After New York-based writer and consultant Iquo B. Essien lost a long-term contract as a marketing manager and brand developer in 2018, she decided that she wanted to work more directly with artists and create a stream of income that didn’t require her to chase invoices. The idea she came up with — monetize what she already knew.

A few years earlier, Essien had created a short film and raised $15,000 in four weeks to produce it. Since then, friends and colleagues were always asking her for advice about how to fundraise for or market their own projects. “It would almost turn into this ‘pick your brain session,’ where I felt like I was giving them all this insight and expertise I developed over a decade, essentially for free,” Essien says. By creating a course that taught artists and entrepreneurs how to tell their story, market their work and raise money for themselves, she would be able to convert all that free advice into paying customers.

She learned by watching webinars given by other entrepreneurs who had created courses. She took four months to write and edit a 115-page workbook and other materials that customers would get when they downloaded her course, Crowdfund Your Dream. She also wrote a curriculum that she would teach students via regular sessions on Zoom.

Since then, she has created additional courses and mini-courses, some of which are hosted on the course platform MemberVault. Other platforms include Teachable, Udemy and Thinkific.

Keys to her success:

She created a sales funnel. In order to attract customers, Essien offered a free webinar that taught artists and entrepreneurs some basics on fundraising and marketing. Recognizing the value of her insights and ready to learn more, customers were willing to spend money on her course.

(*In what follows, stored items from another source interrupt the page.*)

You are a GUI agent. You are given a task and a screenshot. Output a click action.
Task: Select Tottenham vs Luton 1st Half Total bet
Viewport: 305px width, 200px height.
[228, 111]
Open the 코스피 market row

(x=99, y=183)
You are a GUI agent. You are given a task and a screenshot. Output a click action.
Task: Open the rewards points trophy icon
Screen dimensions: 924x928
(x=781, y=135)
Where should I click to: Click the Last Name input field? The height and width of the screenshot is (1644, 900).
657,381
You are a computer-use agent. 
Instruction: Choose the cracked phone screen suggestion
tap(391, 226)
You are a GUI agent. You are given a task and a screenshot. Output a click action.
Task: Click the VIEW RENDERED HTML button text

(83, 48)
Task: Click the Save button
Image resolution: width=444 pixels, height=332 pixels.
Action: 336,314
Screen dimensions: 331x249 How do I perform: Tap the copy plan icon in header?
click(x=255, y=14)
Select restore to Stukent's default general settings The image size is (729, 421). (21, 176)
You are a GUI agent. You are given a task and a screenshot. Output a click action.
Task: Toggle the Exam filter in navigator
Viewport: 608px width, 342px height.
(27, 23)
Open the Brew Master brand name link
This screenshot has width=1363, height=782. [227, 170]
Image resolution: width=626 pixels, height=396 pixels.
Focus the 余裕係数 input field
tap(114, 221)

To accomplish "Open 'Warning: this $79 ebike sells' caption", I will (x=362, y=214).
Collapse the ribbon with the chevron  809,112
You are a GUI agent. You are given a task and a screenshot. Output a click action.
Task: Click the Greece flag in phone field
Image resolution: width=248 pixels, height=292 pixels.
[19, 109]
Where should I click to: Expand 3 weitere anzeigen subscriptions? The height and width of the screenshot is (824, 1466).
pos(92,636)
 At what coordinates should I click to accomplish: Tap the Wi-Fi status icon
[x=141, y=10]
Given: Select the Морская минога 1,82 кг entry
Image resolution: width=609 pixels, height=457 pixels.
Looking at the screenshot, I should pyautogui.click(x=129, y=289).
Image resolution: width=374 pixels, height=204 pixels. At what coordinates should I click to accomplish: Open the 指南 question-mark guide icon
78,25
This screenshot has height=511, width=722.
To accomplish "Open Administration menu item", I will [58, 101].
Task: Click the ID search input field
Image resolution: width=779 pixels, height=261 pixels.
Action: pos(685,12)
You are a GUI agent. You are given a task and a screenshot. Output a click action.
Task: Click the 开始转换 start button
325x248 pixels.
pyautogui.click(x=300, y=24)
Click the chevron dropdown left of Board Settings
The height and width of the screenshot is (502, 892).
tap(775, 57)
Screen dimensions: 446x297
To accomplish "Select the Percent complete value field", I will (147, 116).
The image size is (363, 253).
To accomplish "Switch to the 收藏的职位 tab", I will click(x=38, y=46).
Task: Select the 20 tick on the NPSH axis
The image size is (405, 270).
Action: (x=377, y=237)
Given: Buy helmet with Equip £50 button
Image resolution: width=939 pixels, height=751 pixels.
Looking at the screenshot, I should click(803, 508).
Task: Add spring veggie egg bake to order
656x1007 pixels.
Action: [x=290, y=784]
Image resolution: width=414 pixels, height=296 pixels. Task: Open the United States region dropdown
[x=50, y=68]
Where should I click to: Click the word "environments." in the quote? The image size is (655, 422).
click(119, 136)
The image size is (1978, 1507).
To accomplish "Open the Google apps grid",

She tapped her current network. Essien looked to her current affiliations and associations to find customers. For example, as a Stanford alumnus, she partnered with the Stanford National Black Alumni Association to market her expertise — and her course. Since she is a dancer, she marketed her course to others who attend the dance studio she was affiliated with. “We’re already a member of so many different communities I was like, let me just lean into the communities that I’m in to help get the word out about my course.”